# Homebrew on DSI?



## Zerotance (Nov 9, 2008)

I searched youtube and saw this=


Does this mean that he has got another homebrew working on the dsi?
From his website:



			
				QUOTE said:
			
		

> ? BMDS (2008/10/21 00:50) ? BMDS (2008/10/21 00:50)
> ???????????????? Shooting sound GESHIMYURETA
> BMDS.nds?7???????????????? BMDS.nds orthodox key to the seven key settings,
> BMDS_touch.nds?9???????????????????? BMDS_touch.nds nine, including a unique touch to the key placement is key.
> ...


But then there is a video of him playing it on a DSI
Another hack? By someone else?

At Yasusoft's youtube channel, it shows him playing this on a DS lite, but someone else has got it on a DSI?

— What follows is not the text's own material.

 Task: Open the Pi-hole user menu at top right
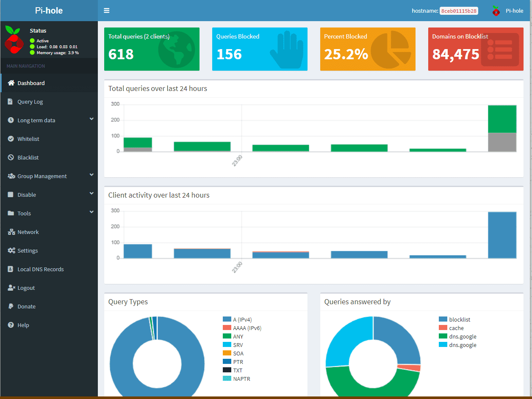(507, 11)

EDIT: If you look at the first mini-second, it displays a menu like the NDS backup tool, but not any way on getting out of it from the video.
Does he know something that we don't?


----------



## Holaitsme (Nov 9, 2008)

Sorta cool


----------



## Noitora (Nov 9, 2008)

Really cool, I wonder if this is running through the SD slot...


----------



## psycoblaster (Nov 9, 2008)

if it does run on the sd card... lol


----------



## Raika (Nov 9, 2008)

Just asking, but what homebrew is he playing?


----------



## chuckstudios (Nov 9, 2008)

Raika said:
			
		

> Just asking, but what homebrew is he playing?



Pop'n DS, I believe.


----------



## ZenZero (Nov 9, 2008)

its some sort of music game


----------



## raulpica (Nov 9, 2008)

Yeah, it's Pop'n DS. I wonder if Homebrew will have to be converted for the DSi...


----------



## RupeeClock (Nov 9, 2008)

That's good, now all the "Hello World" naysayers can shut it.


----------



## itsRANDELL (Nov 9, 2008)

Go Yasu! Hopefully in about a month or so, we can play commercial ROMS on our DSi


----------



## Rock Raiyu (Nov 9, 2008)

Yay homebrew. I hope its through the SD slot. That means less money out of my pocket!


----------



## Wabsta (Nov 9, 2008)

yay, that's awesome!


----------



## Noitora (Nov 9, 2008)

I was going to buy a cyclo DS but I should wait before spending my $$.


----------



## Narin (Nov 9, 2008)

Just a heads up folks, what was used to do this was a save game exploit. So far, there are currently 3 known save game exploits but so far, none of them can be used to play commercial games or flashcards, just homebrew. There are groups of people right now trying to find all the save game exploits they can.

Now the problem with save game exploits is Nintendo can release Firmware updates that can patch these exploits and delete them off the game cartridges making them useless. So even if an exploit was used to play games/homebrew, once it becomes public, its only a matter of time before a firmware update is made to prevent it.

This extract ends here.